Secara prinsip, pengenalan kita hanya menyangkut relasi-relasi antara
gejala-gejala. Di belakang
gejala-gejala ada sesuatu yang oleh Spencer disebut yang tidak diketahui (the
great unknowable). [6]
C.
Kelemahan-Kelemahan
dan Hal-Hal Yang Perlu Di Garisbawahi Menyangkut Pandangan Emperisme.
1.
Indera
terbatas, benda yang jauh kelihatan kecil, apakah ia benar-benar kecil?
Ternyata tidak. Keterbatasan inderalah yang menggambarkan seperti itu. Dari
sini akan terbentuk pengetahuan yang salah.
2.
Indera menipu,
pada orang yang sakit malaria gula rasanya pahit, udara akan terasa dingin. Ini
akan menimbulkan pengetahuan emperis yang salah juga.
3.
Objek yang
menipu, contohnya fatamorgana dan ilusi. Jadi objek itu sebenarnya tidak
sebagaimana ia ditangkap oleh indera, ia membohongi indra.
4.
Berasal dari indra dan objek sekaligus. Dalam hal ini,
indra (mata) tidak mampu melihat seekor kerbau secara keseluruhan, dan kerbau
itu juga tidak dapat memperlihatkan badannya secara keseluruhan. Kesimpulannya
ialah emperisme lemah karena keterbatasan indera manusia.[7]
Pertama, kaum emperis mengakui bahwa persepsi atau
proses pengindraan sampai tingkat tertentu tidak dapat diragukan (indubitable).
Sampai tingkat tertentu, persepsinya bebas dari kemungkinan salah
atau keliru karena kekeliruan tidak punya tempat pada apa yang “terberikan”

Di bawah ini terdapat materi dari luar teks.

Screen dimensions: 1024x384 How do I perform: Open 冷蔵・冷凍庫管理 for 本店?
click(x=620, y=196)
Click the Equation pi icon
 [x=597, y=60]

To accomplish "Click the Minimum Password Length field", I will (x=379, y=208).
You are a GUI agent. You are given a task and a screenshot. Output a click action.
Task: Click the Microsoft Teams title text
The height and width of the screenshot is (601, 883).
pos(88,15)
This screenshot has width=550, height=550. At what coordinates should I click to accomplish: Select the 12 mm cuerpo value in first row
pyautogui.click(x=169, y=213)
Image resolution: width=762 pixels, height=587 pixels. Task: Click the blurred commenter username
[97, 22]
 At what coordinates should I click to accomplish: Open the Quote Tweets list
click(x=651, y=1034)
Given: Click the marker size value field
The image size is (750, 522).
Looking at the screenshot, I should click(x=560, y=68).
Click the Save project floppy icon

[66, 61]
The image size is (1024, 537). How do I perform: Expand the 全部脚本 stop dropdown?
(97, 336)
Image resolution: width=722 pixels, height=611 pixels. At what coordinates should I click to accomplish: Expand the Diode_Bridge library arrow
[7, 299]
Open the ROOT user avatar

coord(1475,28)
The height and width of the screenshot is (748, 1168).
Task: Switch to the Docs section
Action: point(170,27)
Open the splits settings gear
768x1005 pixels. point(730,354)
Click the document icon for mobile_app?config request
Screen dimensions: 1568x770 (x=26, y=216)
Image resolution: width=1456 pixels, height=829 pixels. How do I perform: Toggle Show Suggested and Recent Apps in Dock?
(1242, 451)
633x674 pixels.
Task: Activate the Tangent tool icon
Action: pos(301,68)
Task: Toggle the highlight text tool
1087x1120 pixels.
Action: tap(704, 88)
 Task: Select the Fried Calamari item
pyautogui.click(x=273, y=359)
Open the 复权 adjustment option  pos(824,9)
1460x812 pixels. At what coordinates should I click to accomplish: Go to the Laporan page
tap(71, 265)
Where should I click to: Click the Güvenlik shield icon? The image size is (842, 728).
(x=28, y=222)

(given). Sesuatu yang given sampai tingkat tertentu harus diterima sebagai
nyata, tidak keliru, tak teragukan. Bagi hume dan kaum empiris lainnya, persepsi tidak bisa
diragukan. Yang keliru adalah daya nalar manusia dalam menangkap dan memutuskan
apa yang ditangkap pancaindra itu. Menurut kaum emperis, tidak bisa diragukan
bahwa ada kebenaran tertentu yang diberikan oleh pengalaman indarawi kita.
Bahkan satu-satunya pengetahuan sejati adalah pengetahuan lewat pengalaman.
Kedua, dari emperisme hume terlihat jelas bahwa
emperisme hanyalah sebuah tesis tentang pengetahuan emperis, yaitu pengetahuan
tentang dunia yang berkaitan dengan pengalaman manusia. Emperis tidak bermaksud
menyangktut pule pengetahuan apriori semacam ilmu ukur dan matematika. Kaum
emperis mengakui bahwa ada pengetahuan tetentu yang tidak diperoleh melaui
pengalaman indrawi.
Ketiga, karena lebih menekankan pengalaman sebagai
sumber pengetahuan manusia, kaum emperis
jadinya lebih menekankan metode pengetahuan induktif, yaitu cara kerja
ilmu-ilmu emperis yang mendasarkan diri pada pengamatan, pada eksperimen untuk
bisa sampai pada pengetahuan yang umum tak terbantahkan. Oleh karena itu,
pengetahuan yang ditekankan kaum emperis adalah pengetahuan aposterriori.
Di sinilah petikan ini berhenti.